The report says Audi will inform its partners on its plans to resume shipments down the road. Any inventory from automakers that’s already passed through Russian customs will still be delivered. The quick move to halt shipments to Russia on the part of most automakers is likely precautionary and temporary, and more to do with establishing new logistics options adapted to an environment now at war, and in the environment of new global sanctions against Russia. Companies obviously face public pressure to not appear too cozy with a current aggressor, so the shipment freeze is likely an indefinite delay until everybody calms down.

Inevitably, the U.S. government and its allies’ sanctions against Russia will further exacerbate the ongoing semiconductor shortage. While no semiconductors or raw materials used to make them will be flowing into Russia, much of the raw materials come from Ukraine, which probably won’t be exporting them for a while.

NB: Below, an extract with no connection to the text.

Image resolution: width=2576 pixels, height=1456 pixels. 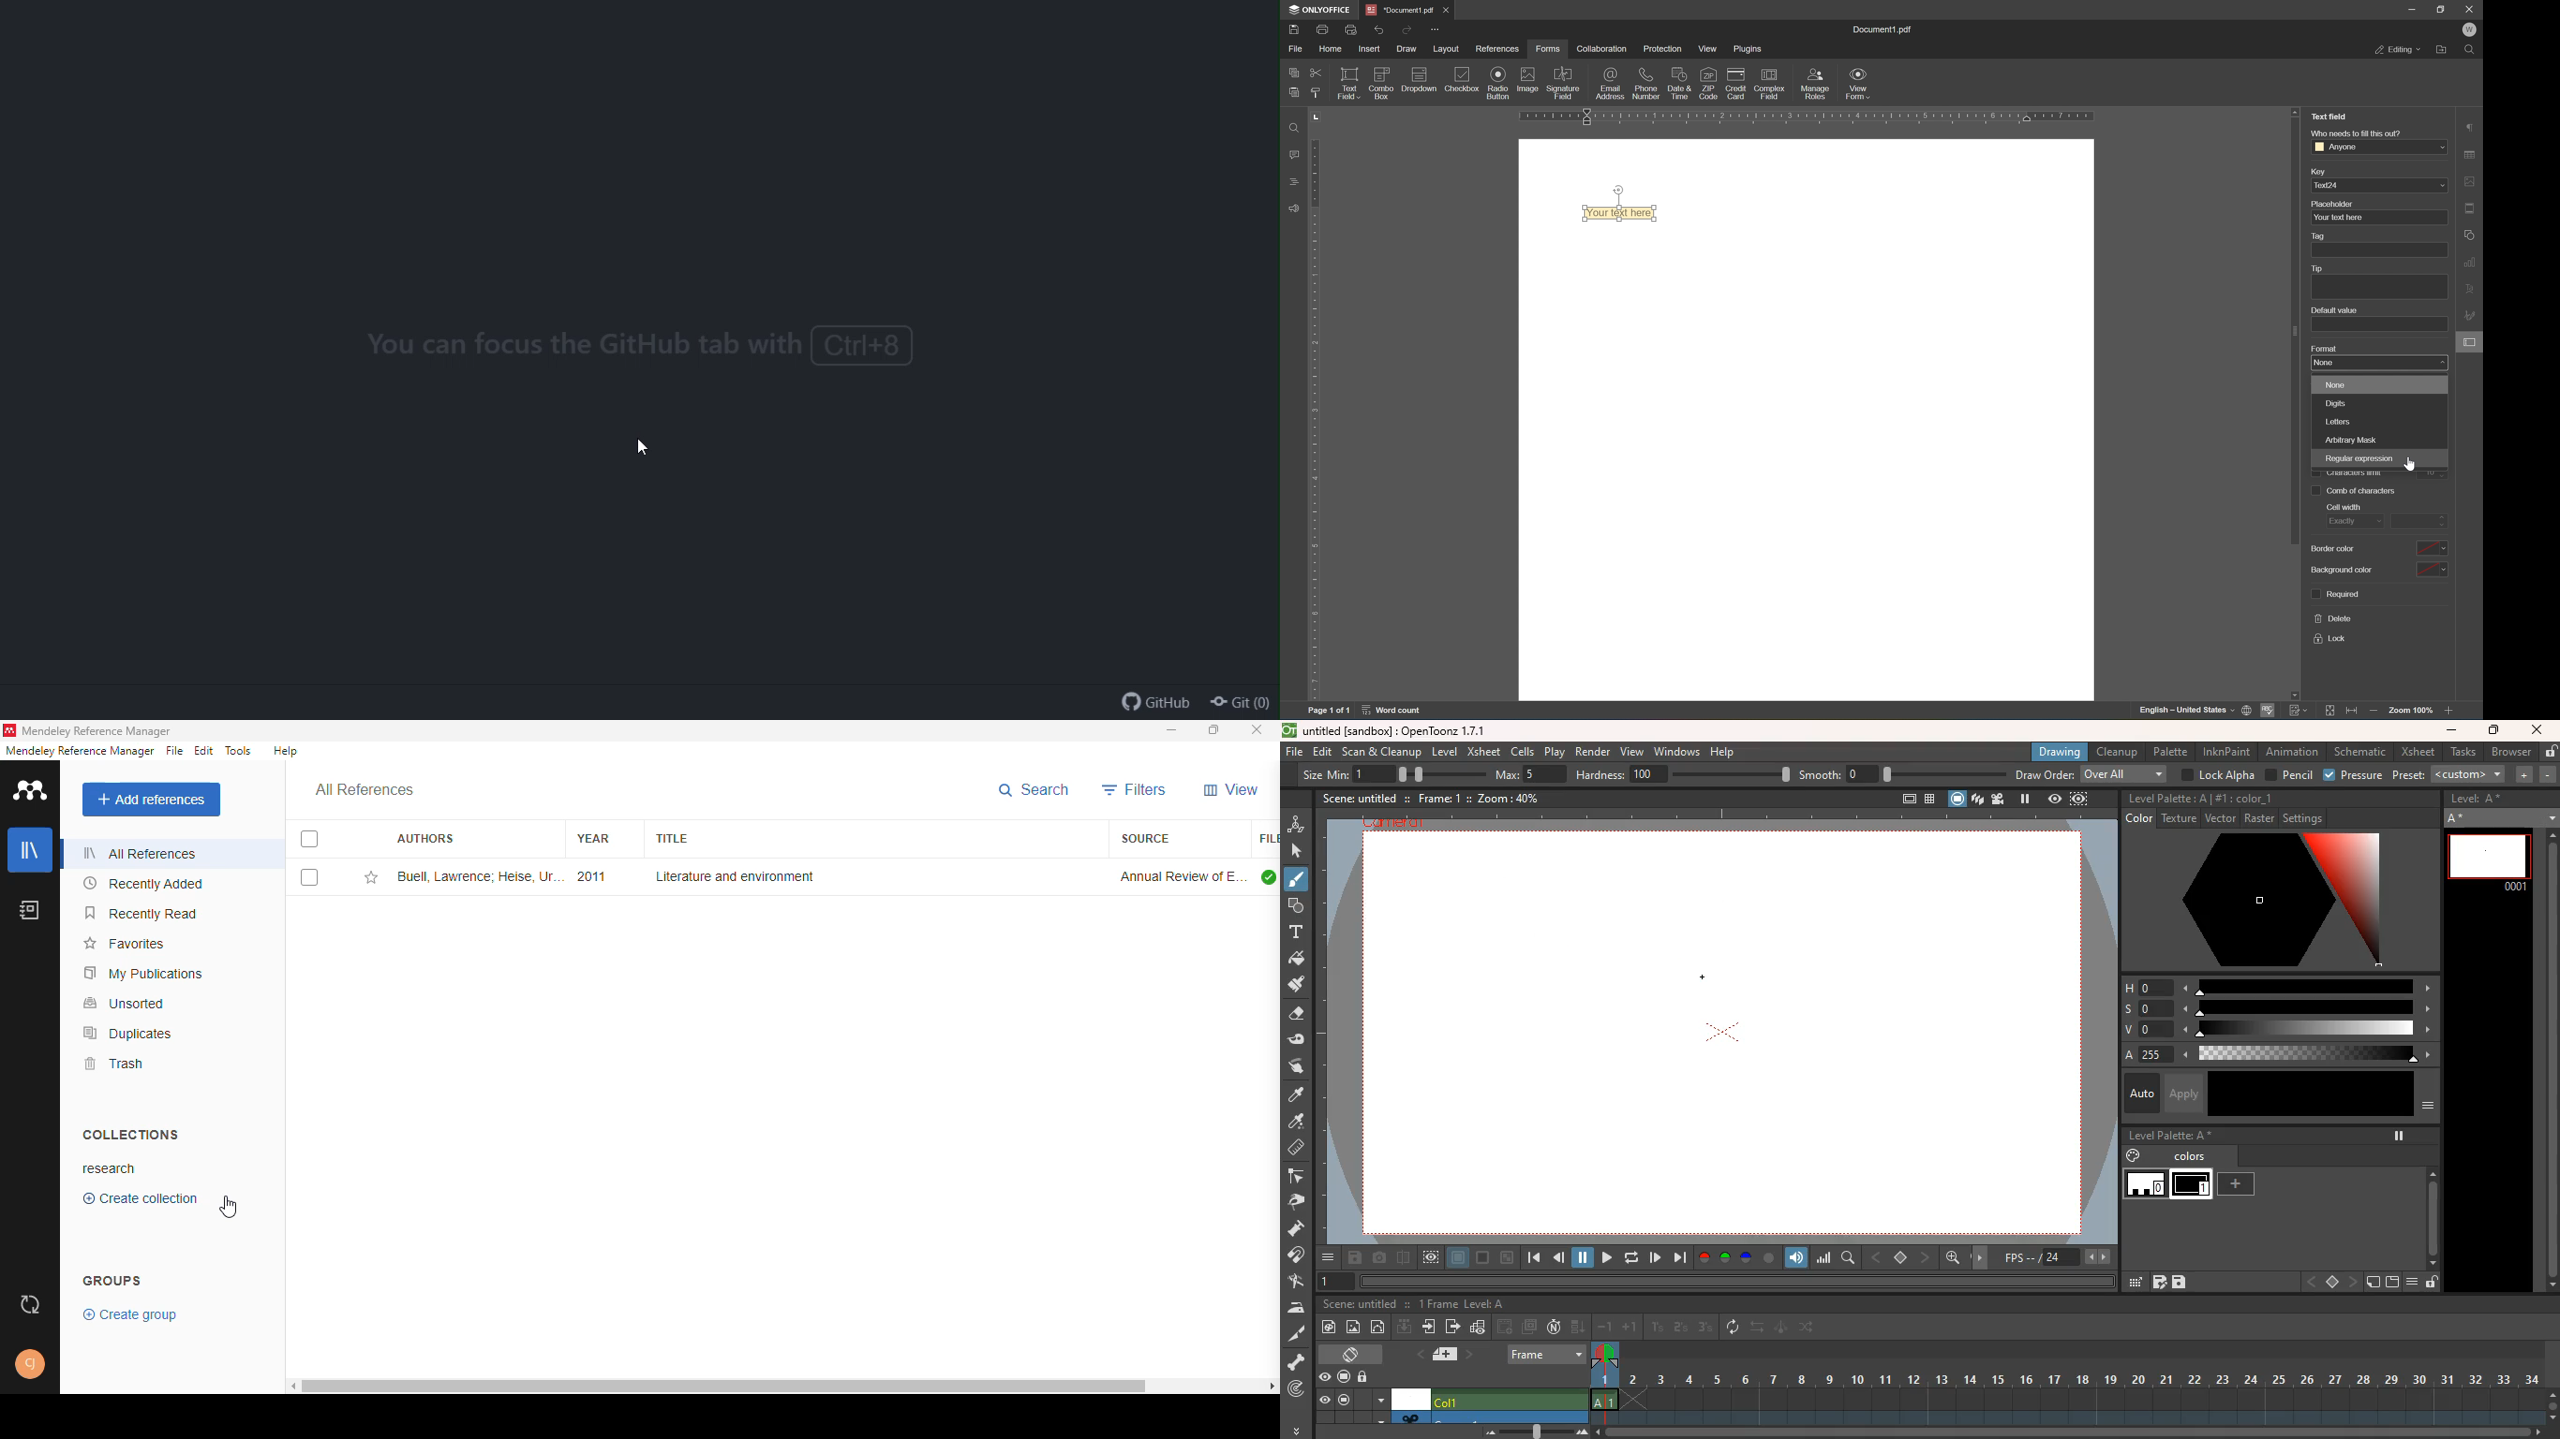 What do you see at coordinates (2380, 363) in the screenshot?
I see `none` at bounding box center [2380, 363].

J.D. Power and LMC Automotive analysts have downgraded projected global light vehicle production this year to 85.8 million units for 2022, a cut of 400,000 vehicles this year, Reuters says. However, the overall global volume of light vehicle sales is still expected to rise by 5 percent.

Korea’s Issues

The outbreak of war and the onslaught of economic and financial sanctions against Russia now put all of Hyundai and Kia global business in jeopardy and will severely damage the national Korean economy, as well. The Korea Times says “Korean conglomerates” sold $2.5 billion worth of cars to Russia in 2021, plus an additional $1.45 billion worth of car parts and components.

Cars and their parts previously accounted for 44 percent of Korea’s annual export volume to Russia, which will likely be severely hindered by American and European sanctions looking to cut trade and handicap Russia’s economy.

Hankook Tires, another Korean company, evacuated its sales office in the country. An official from Hyundai offered that the company has “been closely monitoring the situation as the Russian-Ukraine crisis is expected to bring about an economic slump and weak ruble,” in a statement to the Korea Herald.

Bad news for battery production, high-tech products

The war in Ukraine could also severely impact global EV battery cell production, as the nation is the world’s third-largest producer of nickel and aluminum, two highly valuable resources necessary in battery and EV components. Additionally, Ukraine produces almost 70 percent of the world’s neon gas needed for components like chips, which are already suffering a shortage that has driven the average new vehicle transaction price in the U.S. to unbelievable new heights. It will likely only grow higher this year.

Ukraine is also a critical global supplier of rare gases used in all sorts of high-tech equipment and components, and the war will severely hinder those supplies and likely cause prices to rise. This, too, will have a specific impact on the Korean economy, as the nation imports 30.7 percent of its krypton, 23 percent of its neon, and 17.8 percent of its xenon rare gases for component production from Ukraine, according to the Korea Herald. South Korean-based automaker SsangYong also imports raw materials like aluminum from the region.